— WHAT YOU SHOULD DO —
No pictures, please. Copy exactly the lines from the one with "Where should I" through the final line below.

--- GIVEN RECORDS ---

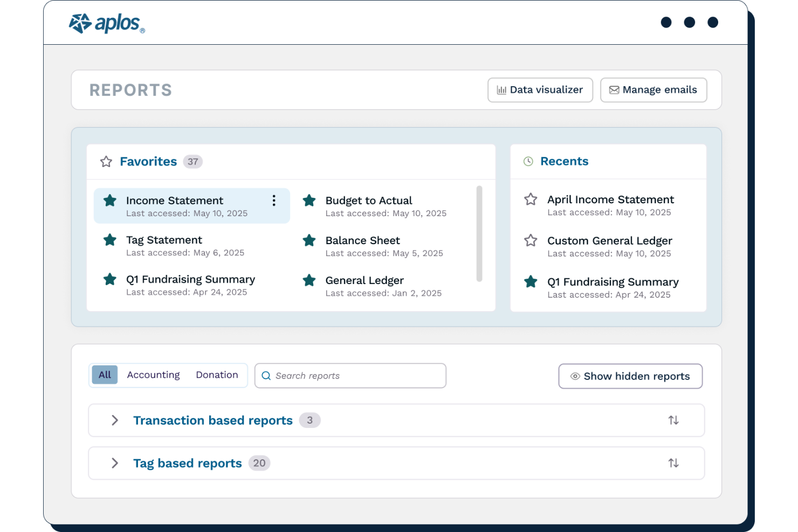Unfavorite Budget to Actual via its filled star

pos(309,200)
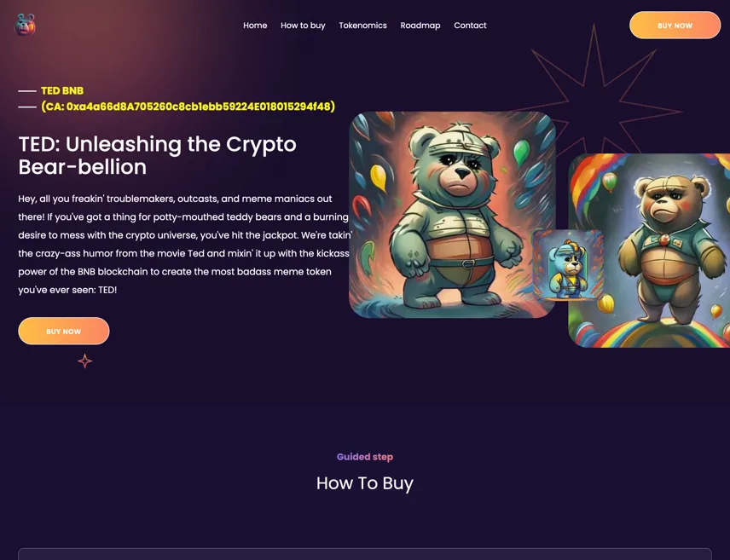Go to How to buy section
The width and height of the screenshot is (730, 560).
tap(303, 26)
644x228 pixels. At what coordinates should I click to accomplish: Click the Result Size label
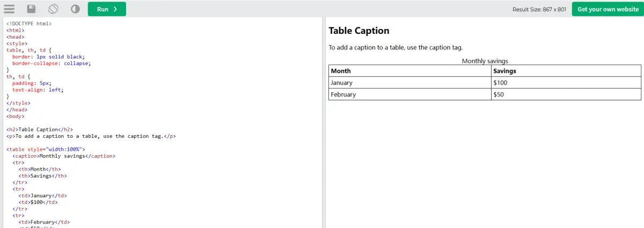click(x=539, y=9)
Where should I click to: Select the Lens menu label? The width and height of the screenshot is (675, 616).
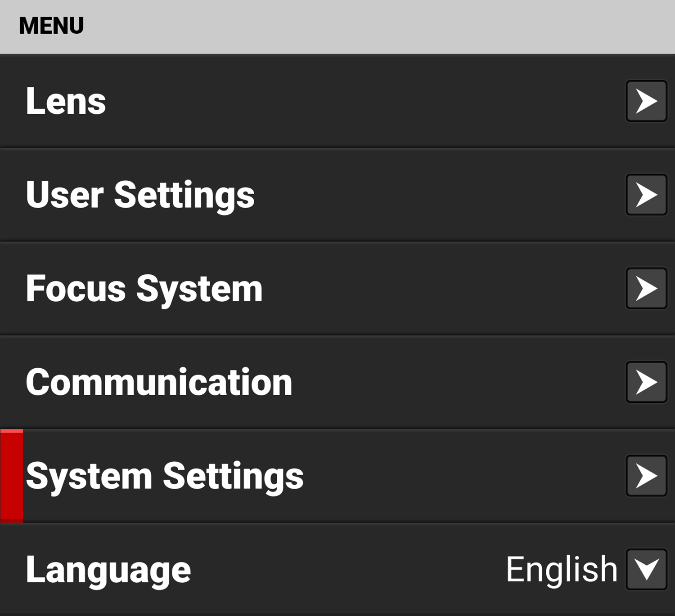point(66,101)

---

— REPLY —
Where should I click to: Select the Lens menu label? The width and height of the screenshot is (675, 616).
point(66,101)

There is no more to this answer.